Drinkwater took the purse and pocketed the coins.

'They have not the value of your specimen, Captain, but they are more readily negotiable.'

'Indeed they make me the more apprehensive, though I confess to a fit of nerves when confronted with the pimp last night. He would have had rich pickings even if he undervalued the sale. You wish me to sign a receipt?'

Solomon shook his head. 'It is better there is no record of such a transaction, Captain. A nosy clerk, a ledger left open carelessly ...' Solomon shrugged and waved his hand, 'you understand?'

'I think so.' Drinkwater paused, then asked, 'The man Fagan, he took the bait well enough. Will he report to Talleyrand?'

Solomon nodded. 'Yes, and Fouche too, that is why your disguise was necessary. Fouche might have smelt a rat had we not dissembled, now he will bring the matter to the Emperor's notice if Talleyrand does not.'

'So Fouche is also betraying his master?'

Solomon smiled again, a curiously knowing smile, like an adult distantly watching the tantrums of children. 'Napoleon has taught them all that ambition knows no boundaries.

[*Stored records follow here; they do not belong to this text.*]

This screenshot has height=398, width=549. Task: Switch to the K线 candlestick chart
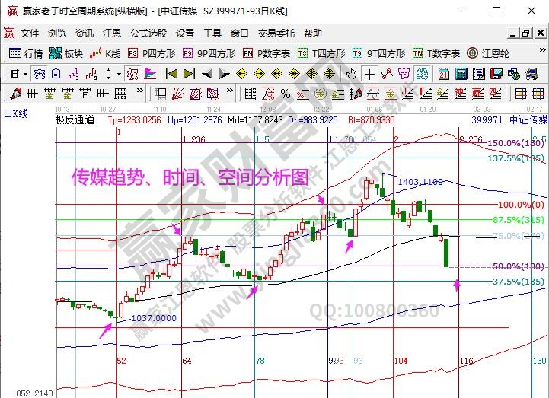(106, 53)

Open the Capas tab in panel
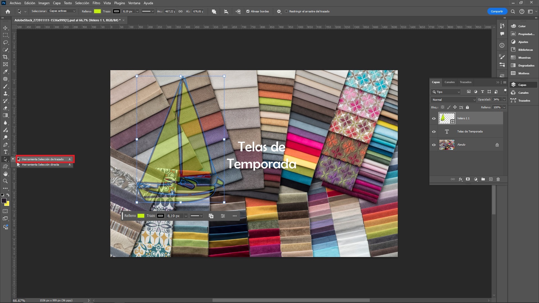pos(436,82)
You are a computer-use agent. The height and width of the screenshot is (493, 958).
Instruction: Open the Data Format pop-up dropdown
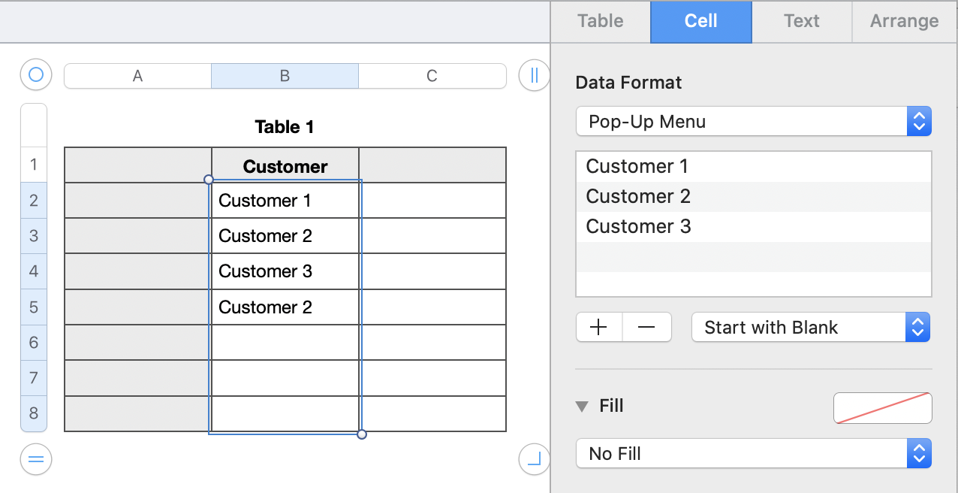tap(753, 122)
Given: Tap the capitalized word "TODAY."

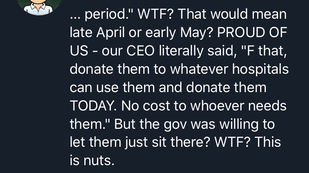Looking at the screenshot, I should tap(93, 106).
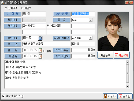The image size is (134, 101).
Task: Uncheck the 계속 등록하기 checkbox
Action: (3, 96)
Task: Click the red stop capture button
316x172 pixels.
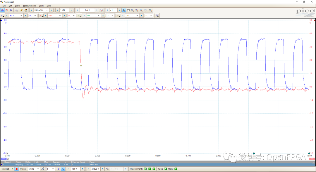Action: click(x=17, y=169)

Do you recall Aristotle's epigram on the state of mind of revolutionaries? That inferiors revolt in order that they may be equal, but equals that they may be superior.'

'He had a point,' Drinkwater agreed. 'So Lord Dungarth concludes Napoleon himself ordered the attempt on his life in which he lost his leg, and that this was intended not merely to destroy his lordship and to damage our Secret Service, but to serve as a warning to Talleyrand and perhaps Fouche?'

Solomon shrugged, spreading his hands palms upwards. 'To
discourage les autres
, perhaps ... but you are inclined to doubt the assumption, yes?'

Drinkwater's mouth twisted in a wry expression. 'I am not convinced. We blame Napoleon as the head of the body, but the cause may be elsewhere. Mayhap the heart ...'

Solomon's intelligent eyes watched his guest, though he did not press the point. Drinkwater's grey eyes were introspective.

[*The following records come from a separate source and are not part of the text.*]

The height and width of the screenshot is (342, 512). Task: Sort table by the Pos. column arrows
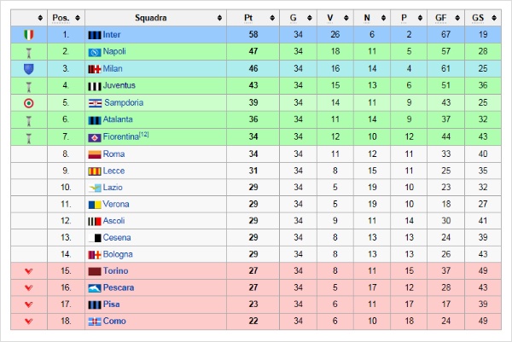(78, 18)
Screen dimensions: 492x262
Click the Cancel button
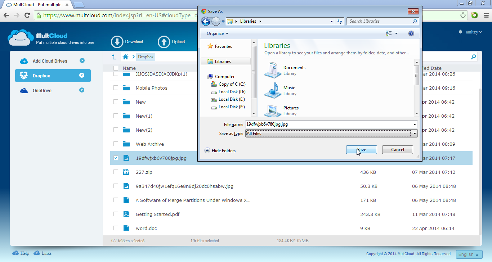point(397,150)
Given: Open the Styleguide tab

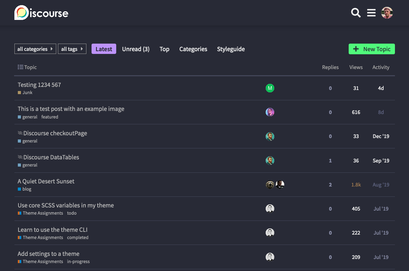Looking at the screenshot, I should coord(231,49).
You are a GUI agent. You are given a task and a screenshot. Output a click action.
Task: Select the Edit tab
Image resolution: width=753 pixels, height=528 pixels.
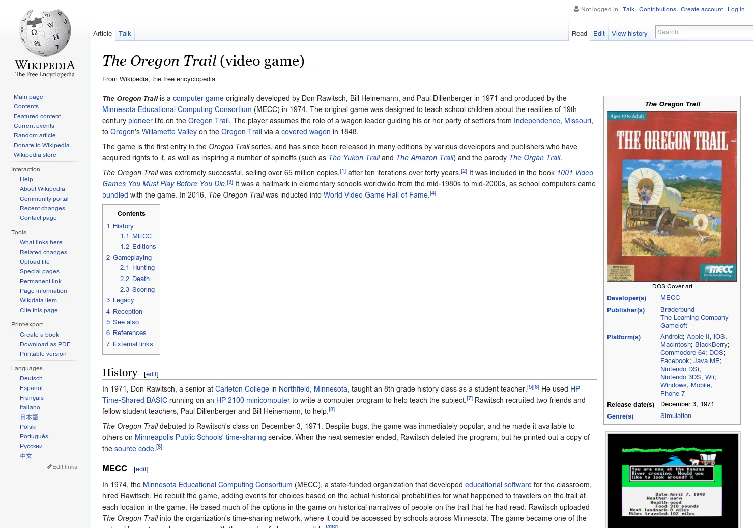598,33
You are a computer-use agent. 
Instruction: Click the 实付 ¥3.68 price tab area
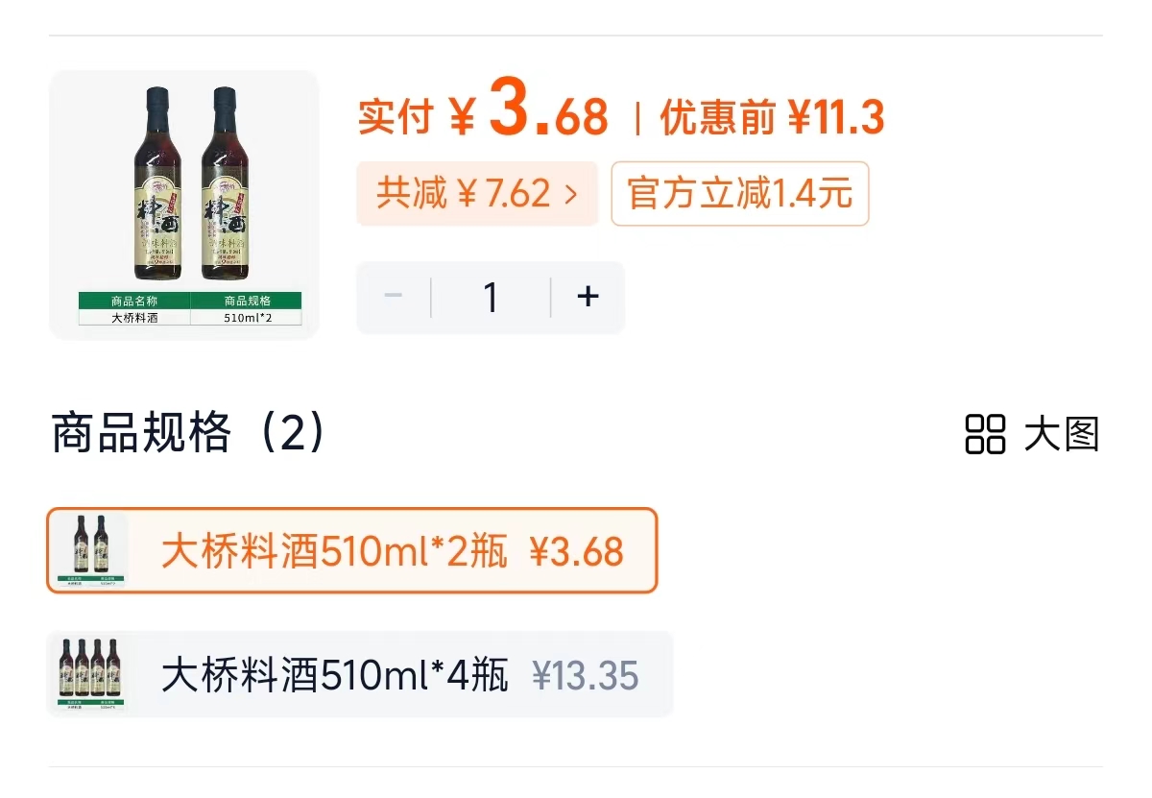pyautogui.click(x=480, y=115)
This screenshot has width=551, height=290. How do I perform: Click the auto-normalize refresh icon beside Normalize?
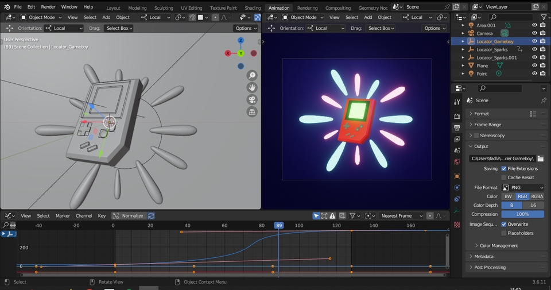[152, 216]
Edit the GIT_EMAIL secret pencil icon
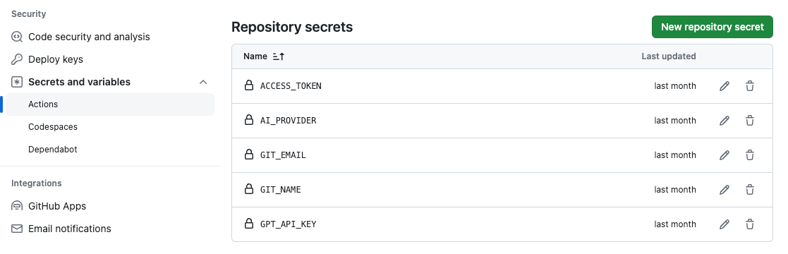788x254 pixels. coord(725,155)
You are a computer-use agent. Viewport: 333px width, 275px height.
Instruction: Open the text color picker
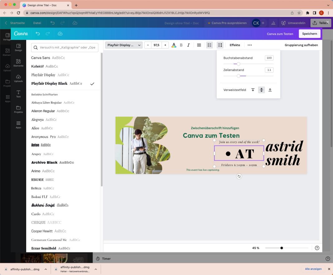pos(174,45)
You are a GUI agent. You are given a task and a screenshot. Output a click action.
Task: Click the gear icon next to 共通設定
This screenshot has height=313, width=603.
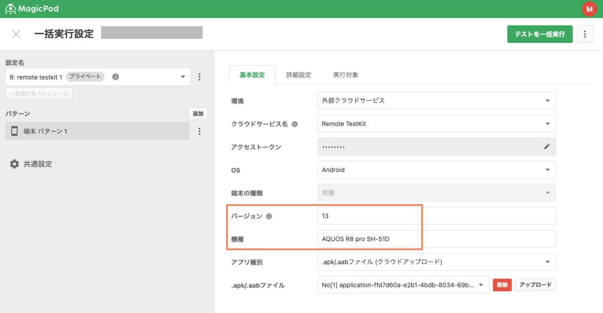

'Well,' Solomon broke in on Drinkwater's thoughts, 'it is true that men are not always moved by logic in these matters, Captain, though the French can generally be expected to employ reason more than most; but passions and desires, even distempers, are powerful motives in all human activities. Napoleon is, after all, a Corsican.'

Drinkwater gave a short laugh. 'A follower of the vendetta, yes! So Dungarth
did
go into France to arrange for some such "accident" to befall the Emperor; well, well ...' Drinkwater recalled earlier attempts to dislodge Bonaparte. He remembered picking up the mysterious and half-mad Lord Camelford from a French fishing boat in the wake of the Pichegru conspiracy. A
quid pro quo
might also account for Dungarth's detached lack of vindictiveness.

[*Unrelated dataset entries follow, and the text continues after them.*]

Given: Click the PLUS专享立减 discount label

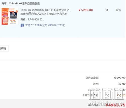Looking at the screenshot, I should 90,95.
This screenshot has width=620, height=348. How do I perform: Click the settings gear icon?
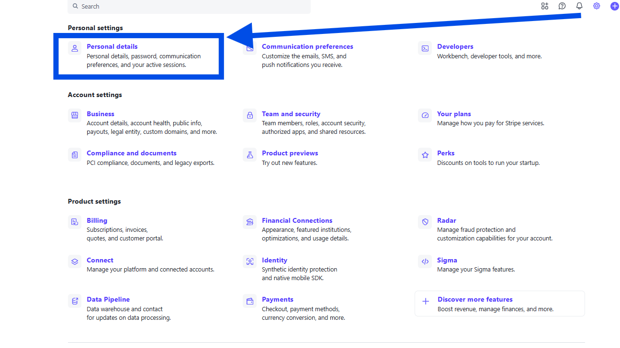pos(597,6)
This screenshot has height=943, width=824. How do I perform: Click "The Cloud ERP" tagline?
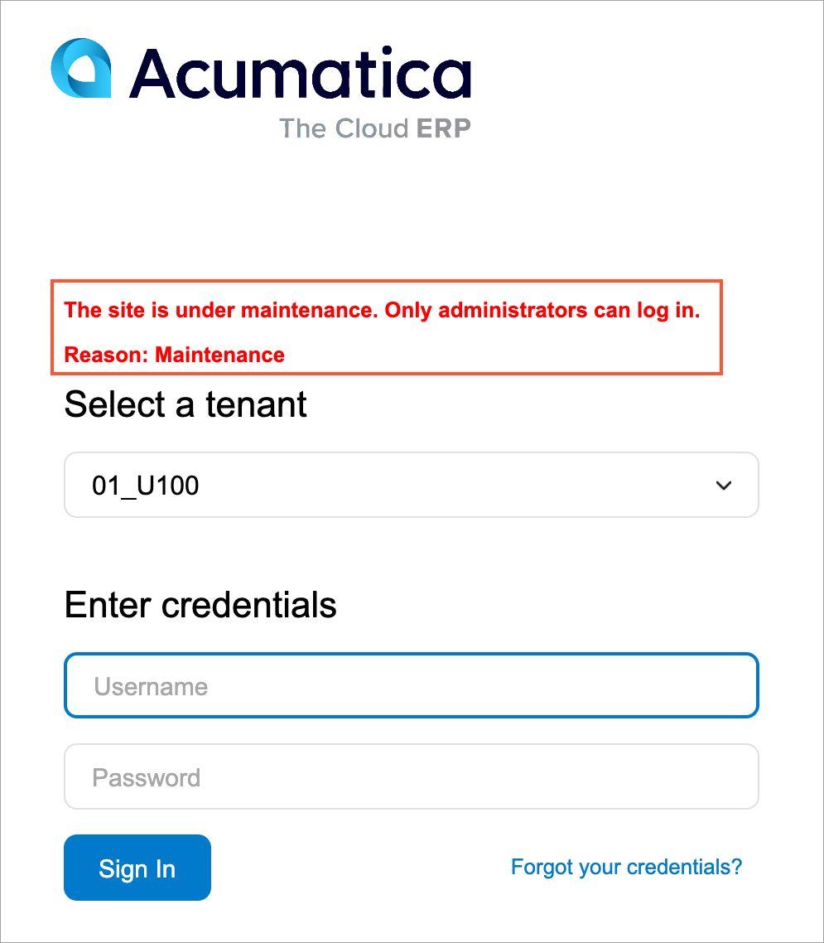point(374,128)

'Who can say, Captain? I am not in his lordship's full confidence, but many things are possible among these shadows.'

The metaphor, intended by Solomon to turn the conversation away from speculation, failed in its purpose. Instead, it uncannily echoed Drinkwater's own theory, developed in the long months since he had first heard of the explosion of the fougasse beneath the earl's carriage.

'It is the shadow world to which I allude, Mr Solomon. That the Emperor himself, with all his preoccupations, made so clumsy and obvious an attack is unlikely, but perhaps it was done by someone wishing to incriminate Bonaparte.' He paused, catching Solomon's interest again. 'Like you, I flatter myself that I enjoy a measure of his lordship's esteem and confidence. Like you I see some corner of the affair. But unlike you here in London, I have been at a more personal risk, and if I am correct, the matter touches me.' Drinkwater caught the Jew's eyes. Solomon showed no reaction to the oblique and gentle goading. 'Did his lordship never mention a woman?'

Solomon's narrowed eyes betrayed the whetting of his interest. His stock in trade was not simply gold, nor bills of exchange, to say nothing of Northampton boots. Isaac Solomon traded as much in news, gossip and informed opinion; his was a business that turned on channels of intercourse denied to others, more obscure than those of diplomacy, but they were far more robust. They withstood the blasts of war, the impostures of envoys and the imposition of military frontiers with their
douaniers
and tariffs.

'You imply
dux femina facti
, Captain? That a woman was leader of the deed?'

Drinkwater smiled and nodded. 'Just so. 'Tis a theory, no more.' He did not admit that after the past week's almost unendurably squalid inactivity he felt himself electrified by the speed and stimulation of events overnight; nor that his theory, viewed objectively, was insubstantial as air. He too was as devoid of logic as Solomon's hypothetical protagonists. Besides, how did one explain to a man of Solomon's obvious intelligence, a hunch that had matured to conviction?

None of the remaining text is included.